# TEXT TO READ:
%%

An initial ranking of the identified gaps and barriers is provided in Table 5 as a first step towards prioritisation. Additional input is needed from stakeholders such as DWS and communities. Based on this initial ranking, the highest priority is to institute a baseline monitoring system. Based on the results in Table 4, 28.6% of the specified criteria were completely met (green = 3), 42.8% of criteria were partially met (amber = 2) and 28.6% had 'significant gaps or were absent' or unmet (red = 1). For the institutional barriers, 48% of the specified criteria were partially met (amber = 2) while 52% were scored as 'having significant gaps or absent' (red = 1). These identified themes, categories and ranked orders reveal salient gaps and institutional barrier issues that should be considered when governing ground-water in the context of pre-, during and post-hydraulic fracturing activities associated with shale gas development.

%%

# CHALLENGES:
A) For each statement, say whether it agrees with the passage on shale gas groundwater governance, answering yes or no and quoting the deciding words. (i) The initial ranking puts a baseline monitoring system as the highest priority. (ii) The input from stakeholders is already complete. (iii) A partially met criterion receives a score of 2.
B) According to the passage on shale gas groundwater governance, what percentage of the criteria in Table 4 were partially met?
C) Using the passage on shale gas groundwater governance, explain the purpose of the initial ranking in Table 5.
The lines after the passage come from an unrelated source.

# GIVEN DATA:

%%

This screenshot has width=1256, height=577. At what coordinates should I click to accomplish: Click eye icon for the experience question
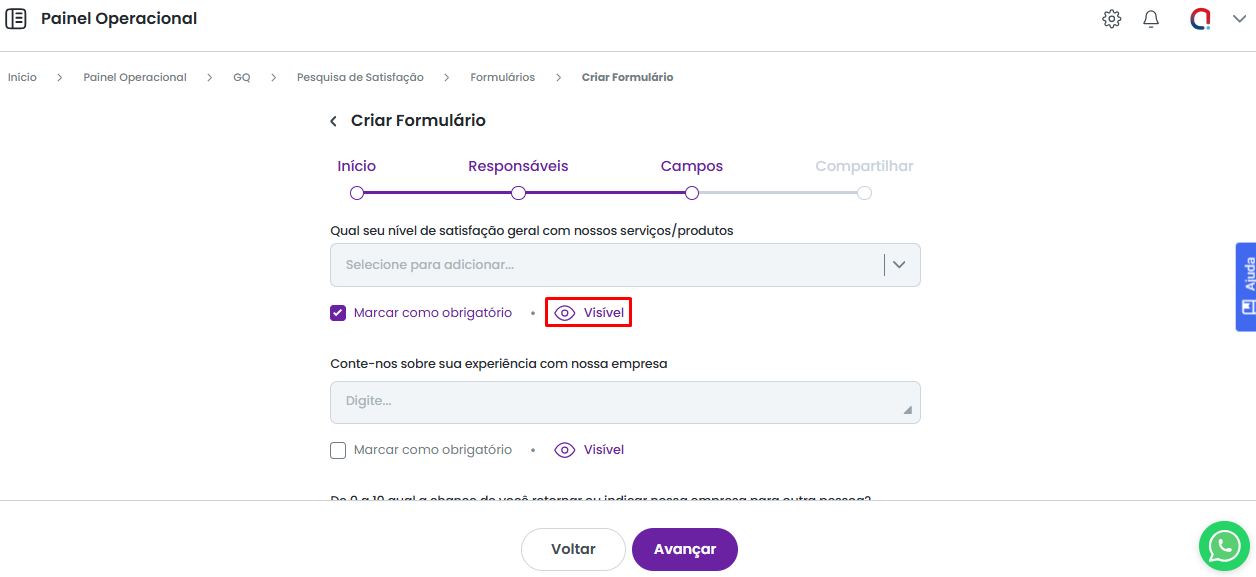[x=565, y=450]
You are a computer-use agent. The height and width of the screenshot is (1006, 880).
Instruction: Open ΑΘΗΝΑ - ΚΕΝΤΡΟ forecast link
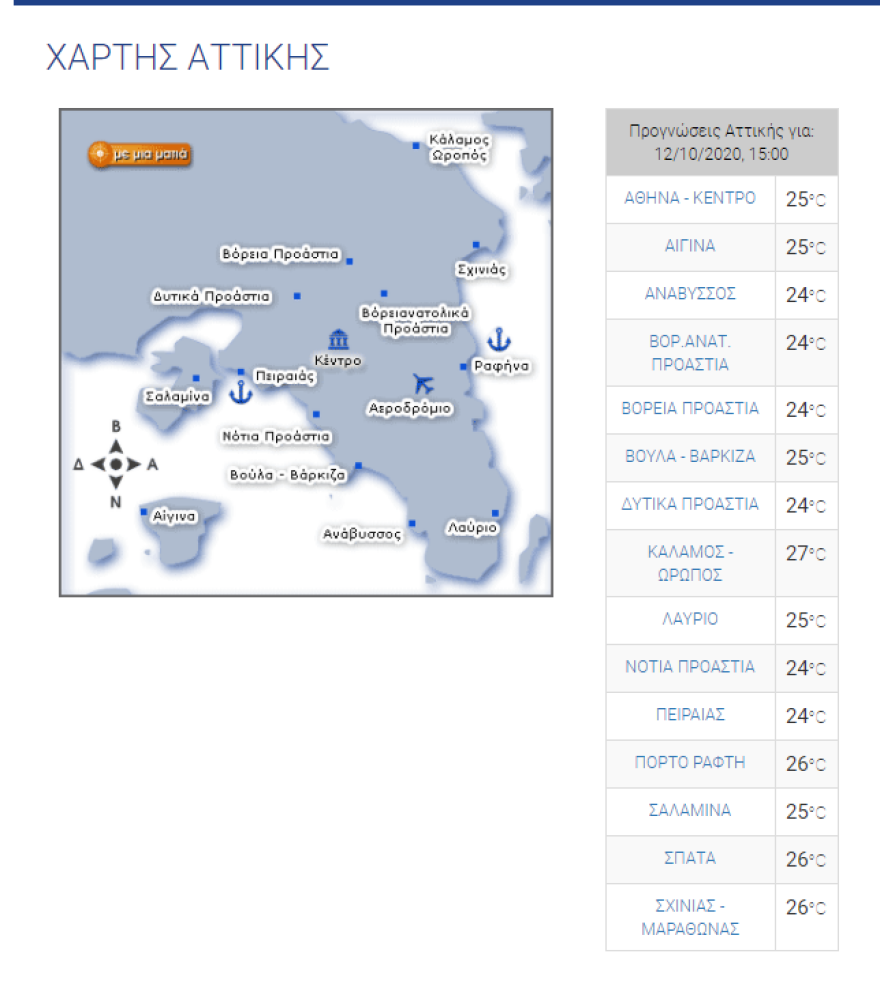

%%

# SET OF ANSWERS:
A)
(i) Yes: "Based on this initial ranking, the highest priority is to institute a baseline monitoring system."
(ii) No: "Additional input is needed from stakeholders such as DWS and communities."
(iii) Yes: "42.8% of criteria were partially met (amber = 2)"

B) 42.8% of the criteria were partially met.

C) The ranking of the identified gaps and barriers is a first step toward prioritization. It is not final, because more input is still needed from stakeholders such as DWS and communities.